Radioatividade
A radioatividade foi descoberta, em 1896, pelo químico francês Henri Antoine Becquerel (1852/1908, o qual, juntamente com o casal Curie, foi agraciado com o prêmio Nobel de Física, em 1903).
Becquerel observou que materiais compostos de urânio emitiam energias que impressionavam chapas fotográficas, mesmo quando envoltas em papel preto. A essa energia deu o nome de radiação ativa, que também vieram a ser chamadas de Raios de Becquerel, emissões radioativas e radioatividade (este último termo lançado por Mme. Curie, em 1898).

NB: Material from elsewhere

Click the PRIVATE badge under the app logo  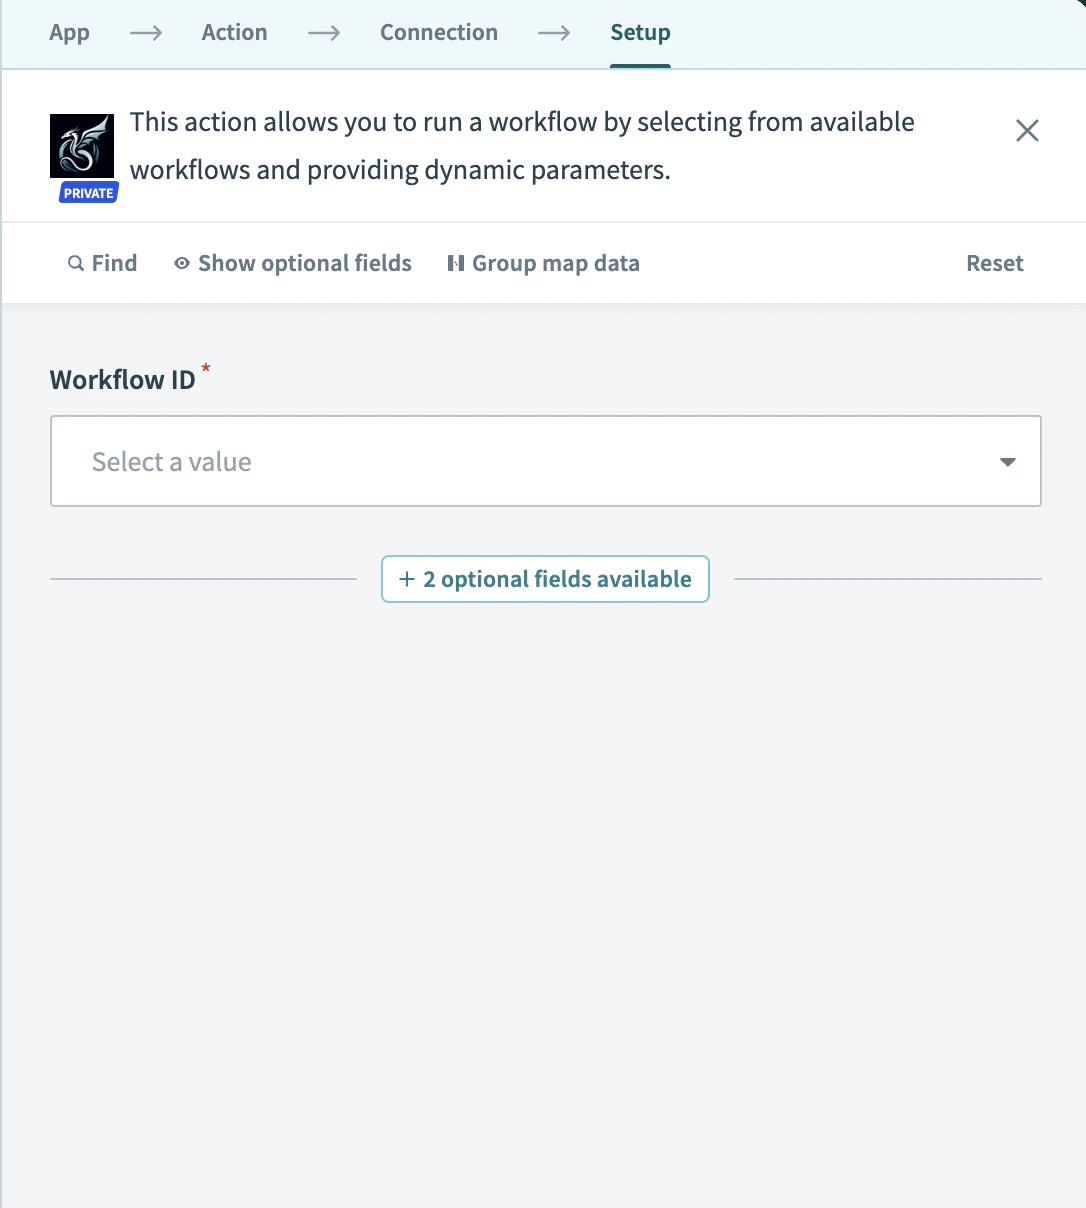(x=86, y=194)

Marie (1867-1934) e Pierre Curie (1859-1906) extraindo e purificando o urânio, do minério pechblenda, U3O8, isolaram, em 1898, o polônio, 400 vezes mais radioativo do que o urânio e, posteriormente, o rádio, 900 vezes mais radioativo do que o urânio. (Marie e Pierre, juntamente com Becquerel foram agraciados com o prêmio Nobel de Física, em 1903, enquanto Marie, também, recebeu, em 1911, o prêmio Nobel de Química).
Nas rochas, encontramos elementos radioativos, como o urânio-238, urânio-235, tório-232, rádio-226 e rádio-228.